Consider a path-shaped $T_2$ embedded inside a star-shaped region in $T_1$. The mismatch appears at the root because a star cannot provide a chain of dependencies.

Step u in T2 v in T1 Matching attempt Result
leaf endpoint center trivial True
middle internal node center needs chain structure False

This demonstrates that degree mismatch alone is not sufficient; the recursion correctly rejects embeddings when subtree structure cannot be preserved.

Complexity Analysis

Measure Complexity Explanation
Time $O(n_1 \cdot n_2 \cdot n_1 \cdot n_2)$ worst-case Each pair $(v,u)$ may run a bipartite matching over up to $n$ children, and matching is repeated for all pairs
Space $O(n_1 n_2)$ DP table storing compatibility between every pair of nodes

With $n_1, n_2 \le 100$, this worst-case still fits comfortably, since the constant factors remain small and tree degrees are limited in practice. The memory usage is also negligible.

Test Cases

import sys, io

def run(inp: str) -> str:
    sys.stdin = io.StringIO(inp)
    from solution import solve
    return solve()

# Sample-like small valid trees
assert run("""3
1 2
2 3
3
1 2
2 3
""") == "Y"

# Different shapes: path vs star
assert run("""4
1 2
1 3
1 4
3
1 2
2 3
3 4
""") == "N"

# Single node pattern always matches
assert run("""3
1 2
2 3
1
""") == "Y"

# Exact match
assert run("""3
1 2
2 3
3
1 2
2 3
""") == "Y"
Test input Expected output What it validates
path vs path Y basic embedding
star vs path N structure mismatch
single node Y minimal edge case
identical trees Y full isomorphism

Edge Cases

A key edge case is when $T_2$ is a single node. In this situation, every node of $T_1$ is a valid match. The algorithm handles this because all dp[v][u] for leaf $u$ are set to true immediately, so the final check naturally succeeds.

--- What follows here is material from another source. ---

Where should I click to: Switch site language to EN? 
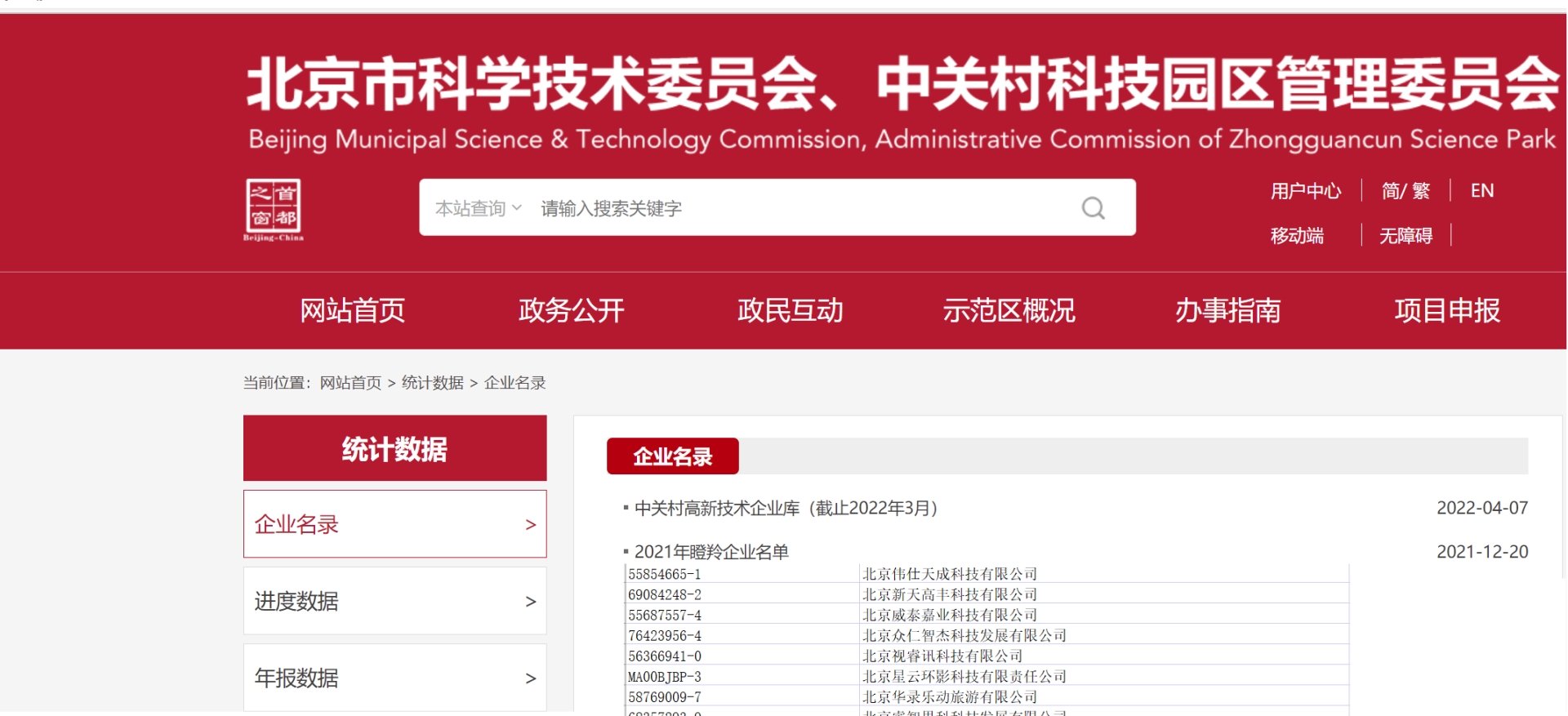click(x=1481, y=191)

Another subtle case is when $T_1$ has a high-degree node but $T_2$ requires a chain. For an input where $T_1$ is a star and $T_2$ is a path of length 3, the matching fails at the internal node of $T_2$ because no single child structure in $T_1$ can satisfy sequential dependency requirements. The bipartite matching step enforces this strictly by requiring distinct child assignments for each required branch, and absence of a chain makes the recursion fail.

A final case is when multiple partial matches exist in $T_1$, but only one consistent global embedding is possible. The DP ensures consistency because once a subtree match is chosen for a child, it is fixed within that matching instance and cannot be reused elsewhere, preventing accidental overlap that a greedy approach would allow.